Now, Analiese seemed to have forgotten her own rule – she was very surprised indeed. The man in seat 23B was unremarkable in every way: plainly-dressed, quiet, gazing sleepily out of the window. What had so surprised her was that he hadn’t been sitting there when they had taken off. More than that – and it was the impossibility of the idea that really set her heart racing – she would have sworn blind that he hadn’t been on the plane at all. Even as she was thinking this, she tried to find excuses and explanations: he had been in one of the toilets (though she and her colleagues had checked them before take-off); he had been late embarking and she had somehow missed him (she hadn’t, she knew she hadn’t); her memory was simply mistaken (it never was – in this job you grew to remember faces, building a mental catalogue of who was onboard for any given flight, assessing the troublemakers or the tippers).
But he couldn’t have simply appeared inside the cabin once the plane was in the air…
‘Can I get you anything, sir?’ she asked. He looked at her, his tired eyes struggling to focus. For a moment she wondered if he was on something – he would hardly be the first passenger to dose himself up before hitting the air. Or maybe he didn’t speak German? She asked once more, this time in English.
‘I’m fine, thank you,’ he replied, ‘just tired.’
‘Of course,’ she replied. ‘I’ll leave you in peace.’
She did so, attending to the rest of her passengers.

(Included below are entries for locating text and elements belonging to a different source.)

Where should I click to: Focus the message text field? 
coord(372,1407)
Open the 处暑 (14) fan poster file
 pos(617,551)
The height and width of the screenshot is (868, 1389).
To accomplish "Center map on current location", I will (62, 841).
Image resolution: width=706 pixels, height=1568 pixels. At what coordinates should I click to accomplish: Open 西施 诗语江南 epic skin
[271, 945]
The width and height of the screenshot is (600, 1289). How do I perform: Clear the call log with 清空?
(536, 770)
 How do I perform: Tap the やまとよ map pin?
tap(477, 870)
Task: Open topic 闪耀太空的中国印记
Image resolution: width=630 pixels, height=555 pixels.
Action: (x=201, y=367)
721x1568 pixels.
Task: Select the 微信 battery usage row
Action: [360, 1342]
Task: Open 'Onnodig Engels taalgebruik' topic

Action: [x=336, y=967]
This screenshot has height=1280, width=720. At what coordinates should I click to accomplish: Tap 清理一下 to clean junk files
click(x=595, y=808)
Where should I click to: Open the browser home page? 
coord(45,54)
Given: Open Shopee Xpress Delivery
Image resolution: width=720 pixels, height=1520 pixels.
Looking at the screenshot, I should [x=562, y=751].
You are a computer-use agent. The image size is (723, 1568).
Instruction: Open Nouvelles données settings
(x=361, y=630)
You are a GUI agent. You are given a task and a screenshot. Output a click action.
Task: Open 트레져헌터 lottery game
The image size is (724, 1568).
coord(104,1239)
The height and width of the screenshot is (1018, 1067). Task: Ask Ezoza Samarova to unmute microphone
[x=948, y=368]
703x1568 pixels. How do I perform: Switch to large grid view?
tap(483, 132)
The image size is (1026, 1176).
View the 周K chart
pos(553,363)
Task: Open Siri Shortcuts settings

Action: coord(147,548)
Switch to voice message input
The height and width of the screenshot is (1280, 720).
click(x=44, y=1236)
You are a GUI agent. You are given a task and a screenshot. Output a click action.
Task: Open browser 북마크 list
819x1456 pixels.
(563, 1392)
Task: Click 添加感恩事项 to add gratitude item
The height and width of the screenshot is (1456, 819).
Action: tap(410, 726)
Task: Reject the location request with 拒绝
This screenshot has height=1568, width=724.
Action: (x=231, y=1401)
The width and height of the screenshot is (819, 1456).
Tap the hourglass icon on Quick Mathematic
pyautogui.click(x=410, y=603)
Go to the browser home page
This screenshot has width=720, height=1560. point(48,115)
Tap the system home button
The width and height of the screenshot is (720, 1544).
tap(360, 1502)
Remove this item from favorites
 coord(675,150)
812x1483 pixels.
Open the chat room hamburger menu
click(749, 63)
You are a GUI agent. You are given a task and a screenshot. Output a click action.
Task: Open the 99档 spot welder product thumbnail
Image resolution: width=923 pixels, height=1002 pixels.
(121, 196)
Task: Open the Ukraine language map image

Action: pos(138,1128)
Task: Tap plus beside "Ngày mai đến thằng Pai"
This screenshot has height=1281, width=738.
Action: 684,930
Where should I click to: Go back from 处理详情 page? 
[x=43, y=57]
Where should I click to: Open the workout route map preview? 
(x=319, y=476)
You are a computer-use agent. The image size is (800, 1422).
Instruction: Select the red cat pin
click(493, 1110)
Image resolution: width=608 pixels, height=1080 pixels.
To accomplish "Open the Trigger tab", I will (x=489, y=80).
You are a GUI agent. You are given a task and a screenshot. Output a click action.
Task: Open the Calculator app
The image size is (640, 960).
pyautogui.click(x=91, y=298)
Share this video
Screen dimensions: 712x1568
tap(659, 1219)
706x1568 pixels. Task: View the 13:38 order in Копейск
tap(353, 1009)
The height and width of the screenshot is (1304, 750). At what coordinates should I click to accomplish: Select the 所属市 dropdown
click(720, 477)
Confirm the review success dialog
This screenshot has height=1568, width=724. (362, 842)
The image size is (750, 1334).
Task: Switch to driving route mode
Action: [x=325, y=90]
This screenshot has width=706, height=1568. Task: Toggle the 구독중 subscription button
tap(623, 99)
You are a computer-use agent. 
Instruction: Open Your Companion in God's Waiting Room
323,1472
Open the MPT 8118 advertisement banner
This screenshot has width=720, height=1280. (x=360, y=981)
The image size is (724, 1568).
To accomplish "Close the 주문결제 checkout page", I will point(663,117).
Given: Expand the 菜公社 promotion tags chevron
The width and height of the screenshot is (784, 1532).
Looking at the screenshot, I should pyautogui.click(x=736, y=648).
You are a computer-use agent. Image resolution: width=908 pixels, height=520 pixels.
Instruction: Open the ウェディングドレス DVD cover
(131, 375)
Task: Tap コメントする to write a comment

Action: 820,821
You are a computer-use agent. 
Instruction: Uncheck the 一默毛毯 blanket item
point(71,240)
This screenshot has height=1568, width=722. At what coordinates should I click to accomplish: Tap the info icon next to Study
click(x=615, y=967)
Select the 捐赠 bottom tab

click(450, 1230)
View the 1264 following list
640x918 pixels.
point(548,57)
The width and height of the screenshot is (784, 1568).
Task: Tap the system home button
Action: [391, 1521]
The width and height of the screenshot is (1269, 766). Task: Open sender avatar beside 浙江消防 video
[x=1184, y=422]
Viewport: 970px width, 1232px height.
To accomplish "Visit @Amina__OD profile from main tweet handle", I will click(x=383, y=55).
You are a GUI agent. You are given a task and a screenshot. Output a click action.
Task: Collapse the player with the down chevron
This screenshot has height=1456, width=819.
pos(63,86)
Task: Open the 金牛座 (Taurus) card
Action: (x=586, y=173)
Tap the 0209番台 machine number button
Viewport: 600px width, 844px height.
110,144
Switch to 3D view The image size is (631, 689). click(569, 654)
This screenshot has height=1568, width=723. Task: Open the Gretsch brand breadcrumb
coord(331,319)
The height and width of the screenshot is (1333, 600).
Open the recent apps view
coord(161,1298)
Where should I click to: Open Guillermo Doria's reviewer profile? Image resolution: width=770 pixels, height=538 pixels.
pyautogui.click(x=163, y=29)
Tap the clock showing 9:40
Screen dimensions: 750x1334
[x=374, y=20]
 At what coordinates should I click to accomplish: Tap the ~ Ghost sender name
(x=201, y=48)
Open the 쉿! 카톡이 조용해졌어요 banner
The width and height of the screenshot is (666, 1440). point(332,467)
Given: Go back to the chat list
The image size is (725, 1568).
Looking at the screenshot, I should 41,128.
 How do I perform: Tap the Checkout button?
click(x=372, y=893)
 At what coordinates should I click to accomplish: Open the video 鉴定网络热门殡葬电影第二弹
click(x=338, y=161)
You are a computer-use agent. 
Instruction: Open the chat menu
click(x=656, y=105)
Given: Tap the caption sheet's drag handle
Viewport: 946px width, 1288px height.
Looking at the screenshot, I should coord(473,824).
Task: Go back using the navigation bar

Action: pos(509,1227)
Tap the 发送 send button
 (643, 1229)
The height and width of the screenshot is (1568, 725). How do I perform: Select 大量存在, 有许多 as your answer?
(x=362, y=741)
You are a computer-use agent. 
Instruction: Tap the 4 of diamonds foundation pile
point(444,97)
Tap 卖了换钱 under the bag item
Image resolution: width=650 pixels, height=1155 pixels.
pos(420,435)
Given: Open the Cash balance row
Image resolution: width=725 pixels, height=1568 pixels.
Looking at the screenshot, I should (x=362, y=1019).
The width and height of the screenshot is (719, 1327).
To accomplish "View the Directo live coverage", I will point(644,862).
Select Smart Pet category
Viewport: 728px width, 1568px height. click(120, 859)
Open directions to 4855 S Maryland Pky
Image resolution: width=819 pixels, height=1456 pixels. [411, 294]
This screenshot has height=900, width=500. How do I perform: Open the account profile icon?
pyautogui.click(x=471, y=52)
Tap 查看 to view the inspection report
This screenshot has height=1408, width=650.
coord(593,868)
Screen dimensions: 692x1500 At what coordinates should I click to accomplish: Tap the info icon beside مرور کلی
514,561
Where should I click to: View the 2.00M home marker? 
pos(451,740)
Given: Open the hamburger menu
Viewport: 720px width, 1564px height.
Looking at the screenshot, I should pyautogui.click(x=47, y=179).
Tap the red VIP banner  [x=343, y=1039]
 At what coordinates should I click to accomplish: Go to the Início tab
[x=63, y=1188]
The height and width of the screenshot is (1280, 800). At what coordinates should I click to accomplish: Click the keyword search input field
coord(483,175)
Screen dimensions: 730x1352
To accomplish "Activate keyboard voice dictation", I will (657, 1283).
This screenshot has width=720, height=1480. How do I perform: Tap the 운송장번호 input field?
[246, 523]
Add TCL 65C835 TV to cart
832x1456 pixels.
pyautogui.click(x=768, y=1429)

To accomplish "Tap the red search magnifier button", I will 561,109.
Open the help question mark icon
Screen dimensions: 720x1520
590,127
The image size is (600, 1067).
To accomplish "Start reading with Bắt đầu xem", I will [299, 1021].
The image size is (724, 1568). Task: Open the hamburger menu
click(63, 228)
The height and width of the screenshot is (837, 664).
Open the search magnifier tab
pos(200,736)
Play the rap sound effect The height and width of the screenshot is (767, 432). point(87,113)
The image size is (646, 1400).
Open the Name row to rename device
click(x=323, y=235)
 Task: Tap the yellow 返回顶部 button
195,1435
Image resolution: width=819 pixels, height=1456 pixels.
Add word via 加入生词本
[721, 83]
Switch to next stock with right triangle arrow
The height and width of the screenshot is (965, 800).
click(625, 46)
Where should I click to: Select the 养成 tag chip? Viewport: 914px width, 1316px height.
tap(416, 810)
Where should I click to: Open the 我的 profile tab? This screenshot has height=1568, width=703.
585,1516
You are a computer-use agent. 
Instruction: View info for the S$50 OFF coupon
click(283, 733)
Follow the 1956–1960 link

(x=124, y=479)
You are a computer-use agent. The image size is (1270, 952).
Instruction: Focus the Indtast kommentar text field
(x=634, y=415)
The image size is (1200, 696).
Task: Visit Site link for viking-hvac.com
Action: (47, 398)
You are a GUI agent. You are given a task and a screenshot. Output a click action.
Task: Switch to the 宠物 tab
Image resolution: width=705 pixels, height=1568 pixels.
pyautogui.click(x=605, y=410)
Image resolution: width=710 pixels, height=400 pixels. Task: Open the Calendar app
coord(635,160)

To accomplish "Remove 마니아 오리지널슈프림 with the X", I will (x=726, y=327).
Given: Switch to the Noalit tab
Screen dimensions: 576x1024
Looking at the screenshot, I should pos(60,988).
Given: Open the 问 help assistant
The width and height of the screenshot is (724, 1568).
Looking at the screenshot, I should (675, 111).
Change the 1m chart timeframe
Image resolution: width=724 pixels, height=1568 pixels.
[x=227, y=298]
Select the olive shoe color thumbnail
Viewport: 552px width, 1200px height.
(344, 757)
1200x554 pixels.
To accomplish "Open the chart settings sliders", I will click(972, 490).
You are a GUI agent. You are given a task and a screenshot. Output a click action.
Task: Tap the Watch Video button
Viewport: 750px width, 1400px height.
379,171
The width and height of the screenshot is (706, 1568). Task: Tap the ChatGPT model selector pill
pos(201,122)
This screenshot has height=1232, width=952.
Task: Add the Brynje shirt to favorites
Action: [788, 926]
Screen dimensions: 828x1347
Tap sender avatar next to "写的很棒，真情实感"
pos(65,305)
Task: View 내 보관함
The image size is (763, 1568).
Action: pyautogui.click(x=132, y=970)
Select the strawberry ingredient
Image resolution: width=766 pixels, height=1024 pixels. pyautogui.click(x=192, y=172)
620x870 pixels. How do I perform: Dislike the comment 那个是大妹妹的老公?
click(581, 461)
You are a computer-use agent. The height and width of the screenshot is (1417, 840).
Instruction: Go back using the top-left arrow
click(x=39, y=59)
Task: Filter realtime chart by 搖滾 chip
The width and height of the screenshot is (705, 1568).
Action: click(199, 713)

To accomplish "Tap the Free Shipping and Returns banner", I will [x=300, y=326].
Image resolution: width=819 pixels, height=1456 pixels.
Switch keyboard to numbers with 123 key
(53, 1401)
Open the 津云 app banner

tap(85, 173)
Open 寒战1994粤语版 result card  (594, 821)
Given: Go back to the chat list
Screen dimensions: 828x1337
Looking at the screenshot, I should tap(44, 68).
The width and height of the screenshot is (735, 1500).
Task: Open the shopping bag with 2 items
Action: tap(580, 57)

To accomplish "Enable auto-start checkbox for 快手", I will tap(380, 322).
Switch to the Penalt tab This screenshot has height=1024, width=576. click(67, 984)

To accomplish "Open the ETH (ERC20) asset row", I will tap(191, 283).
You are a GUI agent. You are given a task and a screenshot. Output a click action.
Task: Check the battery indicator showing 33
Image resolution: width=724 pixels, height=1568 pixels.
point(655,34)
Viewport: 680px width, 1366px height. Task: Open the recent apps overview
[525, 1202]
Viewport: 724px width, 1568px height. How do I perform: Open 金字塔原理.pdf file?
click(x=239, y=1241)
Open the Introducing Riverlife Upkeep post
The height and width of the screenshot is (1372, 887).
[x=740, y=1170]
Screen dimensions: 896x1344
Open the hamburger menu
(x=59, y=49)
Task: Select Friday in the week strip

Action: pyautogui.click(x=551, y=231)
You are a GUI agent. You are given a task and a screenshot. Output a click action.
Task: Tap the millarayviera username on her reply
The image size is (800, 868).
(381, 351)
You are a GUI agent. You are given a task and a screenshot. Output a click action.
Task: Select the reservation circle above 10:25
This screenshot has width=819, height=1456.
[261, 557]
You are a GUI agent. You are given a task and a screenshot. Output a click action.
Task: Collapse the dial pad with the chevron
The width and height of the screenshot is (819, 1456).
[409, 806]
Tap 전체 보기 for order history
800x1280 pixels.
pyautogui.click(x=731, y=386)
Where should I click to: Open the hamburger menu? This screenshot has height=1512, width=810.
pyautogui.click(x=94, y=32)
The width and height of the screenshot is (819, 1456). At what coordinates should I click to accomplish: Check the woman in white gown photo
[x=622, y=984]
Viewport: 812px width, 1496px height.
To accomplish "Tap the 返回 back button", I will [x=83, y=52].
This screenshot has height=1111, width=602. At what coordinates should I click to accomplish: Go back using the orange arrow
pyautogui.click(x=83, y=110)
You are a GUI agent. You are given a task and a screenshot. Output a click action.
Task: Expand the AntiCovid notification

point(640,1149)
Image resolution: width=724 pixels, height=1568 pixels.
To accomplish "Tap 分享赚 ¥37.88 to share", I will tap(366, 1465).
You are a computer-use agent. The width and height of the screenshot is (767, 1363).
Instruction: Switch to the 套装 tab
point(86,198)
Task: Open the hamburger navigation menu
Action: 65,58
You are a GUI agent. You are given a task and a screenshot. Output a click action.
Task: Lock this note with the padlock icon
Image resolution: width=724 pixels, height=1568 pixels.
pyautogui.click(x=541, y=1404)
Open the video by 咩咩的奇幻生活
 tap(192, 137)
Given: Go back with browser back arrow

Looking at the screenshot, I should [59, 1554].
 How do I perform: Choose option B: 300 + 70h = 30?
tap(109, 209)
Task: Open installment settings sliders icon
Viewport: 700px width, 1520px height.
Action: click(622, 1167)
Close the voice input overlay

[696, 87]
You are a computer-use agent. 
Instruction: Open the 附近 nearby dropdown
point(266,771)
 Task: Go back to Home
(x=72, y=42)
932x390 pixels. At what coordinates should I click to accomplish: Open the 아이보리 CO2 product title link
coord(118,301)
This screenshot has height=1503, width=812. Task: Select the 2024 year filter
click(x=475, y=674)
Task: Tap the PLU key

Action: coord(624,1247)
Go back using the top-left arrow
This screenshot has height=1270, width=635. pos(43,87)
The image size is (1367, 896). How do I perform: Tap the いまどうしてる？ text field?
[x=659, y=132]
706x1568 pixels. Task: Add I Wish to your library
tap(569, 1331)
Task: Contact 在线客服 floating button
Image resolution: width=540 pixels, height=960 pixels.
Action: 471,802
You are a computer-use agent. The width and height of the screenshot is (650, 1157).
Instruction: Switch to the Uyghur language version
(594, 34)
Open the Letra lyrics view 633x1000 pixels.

The man didn’t speak to her again, just fell asleep, jolting awake only once the wheels hit the tarmac at Heathrow.
Analiese did her best to persuade herself that she had been mistaken. The passenger must have been there when they had taken off – it had simply slipped her mind. Yet she remained unconvinced.
e) Office of [REDACTED], Lubyanka Building, Moscow, Russia, 1962
‘You let him go?’
‘Not by choice, but you know his skills.’
The man in authority gave a slight nod, rubbing his weary eyes with the tips of his fingers. It had been two days since the death of Bortnik and he had been struggling to sleep ever since.
‘And now he is out of our control,’ the other man ventured, hoping to prompt his superior into either letting him go or issuing new orders.
‘Not quite,’ came the reply. ‘I took the precaution of having our man whisper in a few ears over there. The British are expecting him.’
‘They can’t know what he’s capable of, surely?’
The other man stared at his subordinate who wilted slightly, aware that he had spoken out of turn.
‘Naturally not. But they will be watching him; we can only hope that will be enough.’
His subordinate couldn’t help but feel that it wouldn’t be, but knew better than to question a second time. Besides, did it matter? Krishnin was nothing less than a weapon, one capable of the most terrible destruction. The British would know him for what he was soon enough; by which time it would be far too late to do anything about it.